WHAT TO DO -> Write the next part of the In re Fiegel court opinion, starting right after its last sentence.

In Re Fiegel, 22 F. Supp. 364 (S.D.N.Y. 1937)

U.S. District Court for the Southern District of New York - 22 F. Supp. 364 (S.D.N.Y. 1937)
September 20, 1937

22 F. Supp. 364 (1937)

In re FIEGEL.

District Court, S. D. New York.

September 20, 1937.

J. Leonard Stoll, of New York City (Saul E. Rogers, of New York City, of counsel), for trustee.

Root, Clark, Buckner & Ballantine, of New York City (Arthur A. Ballantine and V. Henry Rothschild, 2d, both of New York City, of counsel), for Criterion Advertising Co., Inc.

PATTERSON, District Judge.

The motion is by a creditor for leave to file an amended proof of claim against a bankrupt estate. The referee granted the motion over the opposition of the trustee in bankruptcy.

The bankrupt was in the advertising business. On obtaining contracts from advertisers, it was his practice to assign the contracts to the creditor for performance. By contract of August 17, 1932, it was agreed that the creditor would pay him a commission of 16 2/3 per cent. of moneys collected on the contracts, to be paid as collections came in from the advertisers. The *365 creditor, however, was to advance to the bankrupt one-third of the commissions at the time of assignment. The contract also recited that advances beyond the agreed one-third had been made, such advances being evidenced by the bankrupt's notes, and it was agreed that commissions as collected by the creditor were "to apply to all advances, including the interest on the notes."

MATERIAL ->

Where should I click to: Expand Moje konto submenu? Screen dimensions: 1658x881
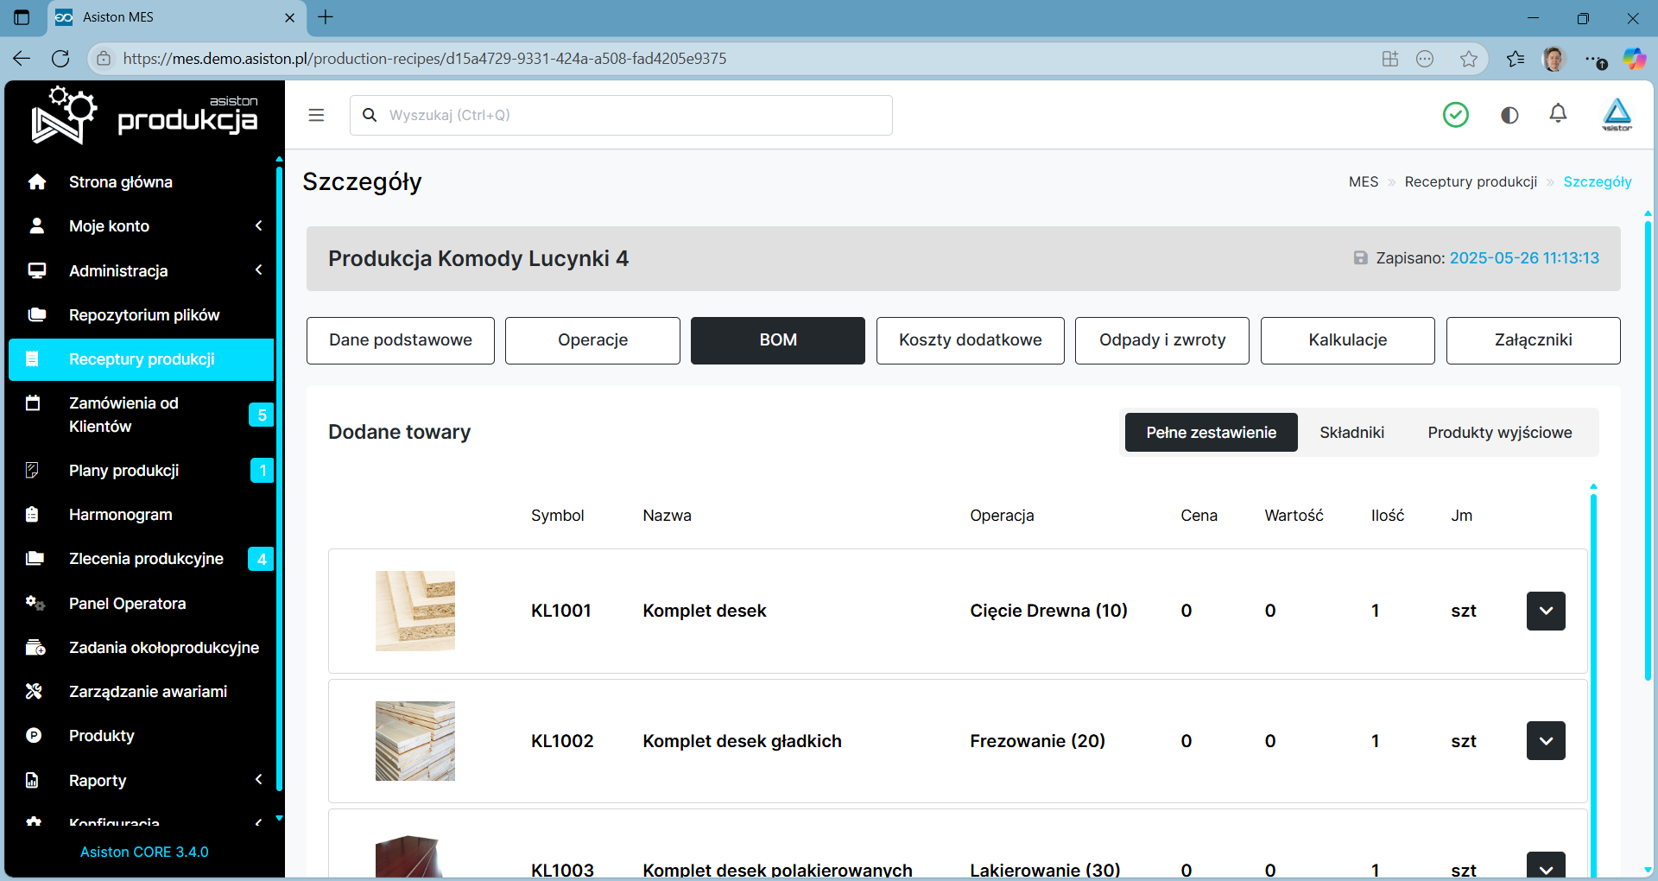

THE REPLY ->
The bankrupt filed a voluntary petition on October 6, 1934, and was adjudicated on the same day. The original proof of claim, filed on April 5, 1935, set forth a claim on notes and advances for $110,979, less commissions credited to the bankrupt of $25,238.15, leaving an unpaid balance of $85,740.85. The creditor received moneys from time to time on the assigned contracts and applied the part representing the bankrupt's commissions in reduction of the indebtedness on the notes. On June 16, 1937, the trustee demanded that the creditor turn over all commissions received after the bankruptcy, stating among other things that the creditor had filed proof of claim as an ordinary creditor, and was therefore not authorized to apply commissions against the notes. The creditor thereupon brought the present motion for leave to file an amended proof of claim. The proposed amended proof is for $111,604 advanced to the bankrupt, less commissions credited ($15,494 prior to bankruptcy and $9,282.09 since bankruptcy) and to be credited in the future, and less also the value of two chattel mortgages securing an advance of $3,000. The contract of August 17, 1932, is annexed, and the right to apply commissions payable against the advances is claimed. The notes and advances representing the claim are, with one minor variance, the same as in the original proof of claim. In the moving papers the creditor states that it did not intend to waive any of its rights under the contract when it filed the original proof of claim, and that the original proof of claim was prepared by the comptroller after consulting an attorney, without discussion about the need of making specific mention of the 1932 contract.

The trustee in bankruptcy contends that leave to amend should be denied, first, because the creditor is endeavoring to file a new claim under the guise of an amendment; second, because the creditor practiced fraud and concealment in trying to cover up the application of commissions against the advances made to the bankrupt.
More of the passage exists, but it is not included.